EXERCISE: Rewrite the lines below, changing every "computer-use agent" to "GUI automation agent" and leaving everything else as it is.

──────── RECORDS SHOWN ────────

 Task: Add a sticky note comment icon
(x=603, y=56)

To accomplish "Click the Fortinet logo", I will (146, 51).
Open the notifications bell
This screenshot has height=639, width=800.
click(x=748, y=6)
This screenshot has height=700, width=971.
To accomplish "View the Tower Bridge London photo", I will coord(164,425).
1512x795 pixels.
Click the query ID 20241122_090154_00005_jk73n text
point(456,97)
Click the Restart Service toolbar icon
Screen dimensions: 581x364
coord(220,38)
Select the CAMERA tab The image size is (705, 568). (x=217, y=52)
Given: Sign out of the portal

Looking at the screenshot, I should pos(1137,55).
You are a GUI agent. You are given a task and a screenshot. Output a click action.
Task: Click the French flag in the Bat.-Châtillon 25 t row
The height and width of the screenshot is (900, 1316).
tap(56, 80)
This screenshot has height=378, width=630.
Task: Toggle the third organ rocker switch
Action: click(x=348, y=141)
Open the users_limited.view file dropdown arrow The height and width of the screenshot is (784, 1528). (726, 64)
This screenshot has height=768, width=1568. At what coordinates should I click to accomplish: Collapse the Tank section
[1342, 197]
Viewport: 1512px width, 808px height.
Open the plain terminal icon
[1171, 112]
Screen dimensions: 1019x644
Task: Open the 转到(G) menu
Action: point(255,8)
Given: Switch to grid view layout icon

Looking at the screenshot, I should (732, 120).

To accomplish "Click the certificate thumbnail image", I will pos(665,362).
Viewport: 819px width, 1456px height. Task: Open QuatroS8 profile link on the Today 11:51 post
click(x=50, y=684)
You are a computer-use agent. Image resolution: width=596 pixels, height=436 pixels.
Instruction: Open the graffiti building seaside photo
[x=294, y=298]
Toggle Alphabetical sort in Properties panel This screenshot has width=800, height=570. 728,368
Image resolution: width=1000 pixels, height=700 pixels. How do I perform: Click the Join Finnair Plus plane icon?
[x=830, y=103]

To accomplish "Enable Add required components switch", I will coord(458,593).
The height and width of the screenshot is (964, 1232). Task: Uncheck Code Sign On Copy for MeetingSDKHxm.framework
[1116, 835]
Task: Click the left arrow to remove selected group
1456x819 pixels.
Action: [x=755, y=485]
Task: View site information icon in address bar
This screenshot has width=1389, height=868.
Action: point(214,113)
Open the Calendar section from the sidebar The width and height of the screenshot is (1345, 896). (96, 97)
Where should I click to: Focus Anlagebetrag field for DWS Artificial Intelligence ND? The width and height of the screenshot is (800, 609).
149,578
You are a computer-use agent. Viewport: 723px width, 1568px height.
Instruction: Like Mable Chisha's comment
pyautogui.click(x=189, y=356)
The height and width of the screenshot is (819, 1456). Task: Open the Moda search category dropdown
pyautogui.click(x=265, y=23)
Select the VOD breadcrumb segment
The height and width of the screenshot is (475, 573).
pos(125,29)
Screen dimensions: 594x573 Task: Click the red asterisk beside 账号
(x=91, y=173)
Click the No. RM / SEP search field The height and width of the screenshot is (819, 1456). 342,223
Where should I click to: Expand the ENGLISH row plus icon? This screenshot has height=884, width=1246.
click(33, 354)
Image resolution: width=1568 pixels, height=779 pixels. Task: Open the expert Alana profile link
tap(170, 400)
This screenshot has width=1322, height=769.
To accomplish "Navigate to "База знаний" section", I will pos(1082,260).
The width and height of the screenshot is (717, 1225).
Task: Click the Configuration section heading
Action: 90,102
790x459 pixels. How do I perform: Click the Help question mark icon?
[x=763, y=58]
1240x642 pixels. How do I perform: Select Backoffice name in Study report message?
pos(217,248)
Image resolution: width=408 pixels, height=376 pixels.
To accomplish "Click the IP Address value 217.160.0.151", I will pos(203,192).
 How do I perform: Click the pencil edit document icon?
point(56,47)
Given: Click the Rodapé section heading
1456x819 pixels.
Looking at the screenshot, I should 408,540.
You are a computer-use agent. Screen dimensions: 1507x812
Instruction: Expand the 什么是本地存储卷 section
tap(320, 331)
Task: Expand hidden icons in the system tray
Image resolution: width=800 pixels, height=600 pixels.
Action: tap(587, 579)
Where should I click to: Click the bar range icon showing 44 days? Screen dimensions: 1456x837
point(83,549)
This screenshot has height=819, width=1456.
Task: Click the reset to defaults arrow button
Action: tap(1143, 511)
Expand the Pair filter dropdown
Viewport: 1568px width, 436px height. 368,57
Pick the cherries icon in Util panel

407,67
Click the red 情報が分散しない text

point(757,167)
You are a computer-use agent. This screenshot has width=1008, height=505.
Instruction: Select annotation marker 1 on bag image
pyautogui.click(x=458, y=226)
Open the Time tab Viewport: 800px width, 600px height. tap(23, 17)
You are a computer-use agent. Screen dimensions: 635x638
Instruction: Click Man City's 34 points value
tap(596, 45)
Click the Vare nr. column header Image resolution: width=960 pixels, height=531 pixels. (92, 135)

────────

FINISHED EXERCISE:
 Task: Add a sticky note comment icon
(x=603, y=56)

To accomplish "Click the Fortinet logo", I will (146, 51).
Open the notifications bell
This screenshot has height=639, width=800.
click(x=748, y=6)
This screenshot has height=700, width=971.
To accomplish "View the Tower Bridge London photo", I will coord(164,425).
1512x795 pixels.
Click the query ID 20241122_090154_00005_jk73n text
point(456,97)
Click the Restart Service toolbar icon
Screen dimensions: 581x364
coord(220,38)
Select the CAMERA tab The image size is (705, 568). (x=217, y=52)
Given: Sign out of the portal

Looking at the screenshot, I should pos(1137,55).
You are a GUI agent. You are given a task and a screenshot. Output a click action.
Task: Click the French flag in the Bat.-Châtillon 25 t row
The height and width of the screenshot is (900, 1316).
tap(56, 80)
This screenshot has height=378, width=630.
Task: Toggle the third organ rocker switch
Action: click(x=348, y=141)
Open the users_limited.view file dropdown arrow The height and width of the screenshot is (784, 1528). (726, 64)
This screenshot has height=768, width=1568. At what coordinates should I click to accomplish: Collapse the Tank section
[1342, 197]
Viewport: 1512px width, 808px height.
Open the plain terminal icon
[1171, 112]
Screen dimensions: 1019x644
Task: Open the 转到(G) menu
Action: point(255,8)
Given: Switch to grid view layout icon

Looking at the screenshot, I should (732, 120).

To accomplish "Click the certificate thumbnail image", I will pos(665,362).
Viewport: 819px width, 1456px height. Task: Open QuatroS8 profile link on the Today 11:51 post
click(x=50, y=684)
You are a GUI automation agent. Image resolution: width=596 pixels, height=436 pixels.
Instruction: Open the graffiti building seaside photo
[x=294, y=298]
Toggle Alphabetical sort in Properties panel This screenshot has width=800, height=570. 728,368
Image resolution: width=1000 pixels, height=700 pixels. How do I perform: Click the Join Finnair Plus plane icon?
[x=830, y=103]

To accomplish "Enable Add required components switch", I will coord(458,593).
The height and width of the screenshot is (964, 1232). Task: Uncheck Code Sign On Copy for MeetingSDKHxm.framework
[1116, 835]
Task: Click the left arrow to remove selected group
1456x819 pixels.
Action: [x=755, y=485]
Task: View site information icon in address bar
This screenshot has width=1389, height=868.
Action: point(214,113)
Open the Calendar section from the sidebar The width and height of the screenshot is (1345, 896). (96, 97)
Where should I click to: Focus Anlagebetrag field for DWS Artificial Intelligence ND? The width and height of the screenshot is (800, 609).
149,578
You are a GUI automation agent. Viewport: 723px width, 1568px height.
Instruction: Like Mable Chisha's comment
pyautogui.click(x=189, y=356)
The height and width of the screenshot is (819, 1456). Task: Open the Moda search category dropdown
pyautogui.click(x=265, y=23)
Select the VOD breadcrumb segment
The height and width of the screenshot is (475, 573).
pos(125,29)
Screen dimensions: 594x573 Task: Click the red asterisk beside 账号
(x=91, y=173)
Click the No. RM / SEP search field The height and width of the screenshot is (819, 1456). 342,223
Where should I click to: Expand the ENGLISH row plus icon? This screenshot has height=884, width=1246.
click(33, 354)
Image resolution: width=1568 pixels, height=779 pixels. Task: Open the expert Alana profile link
tap(170, 400)
This screenshot has width=1322, height=769.
To accomplish "Navigate to "База знаний" section", I will pos(1082,260).
The width and height of the screenshot is (717, 1225).
Task: Click the Configuration section heading
Action: 90,102
790x459 pixels. How do I perform: Click the Help question mark icon?
[x=763, y=58]
1240x642 pixels. How do I perform: Select Backoffice name in Study report message?
pos(217,248)
Image resolution: width=408 pixels, height=376 pixels.
To accomplish "Click the IP Address value 217.160.0.151", I will pos(203,192).
 How do I perform: Click the pencil edit document icon?
point(56,47)
Given: Click the Rodapé section heading
1456x819 pixels.
Looking at the screenshot, I should 408,540.
You are a GUI automation agent. Screen dimensions: 1507x812
Instruction: Expand the 什么是本地存储卷 section
tap(320, 331)
Task: Expand hidden icons in the system tray
Image resolution: width=800 pixels, height=600 pixels.
Action: tap(587, 579)
Where should I click to: Click the bar range icon showing 44 days? Screen dimensions: 1456x837
point(83,549)
This screenshot has height=819, width=1456.
Task: Click the reset to defaults arrow button
Action: tap(1143, 511)
Expand the Pair filter dropdown
Viewport: 1568px width, 436px height. 368,57
Pick the cherries icon in Util panel

407,67
Click the red 情報が分散しない text

point(757,167)
You are a GUI automation agent. This screenshot has width=1008, height=505.
Instruction: Select annotation marker 1 on bag image
pyautogui.click(x=458, y=226)
Open the Time tab Viewport: 800px width, 600px height. tap(23, 17)
You are a GUI automation agent. Screen dimensions: 635x638
Instruction: Click Man City's 34 points value
tap(596, 45)
Click the Vare nr. column header Image resolution: width=960 pixels, height=531 pixels. (92, 135)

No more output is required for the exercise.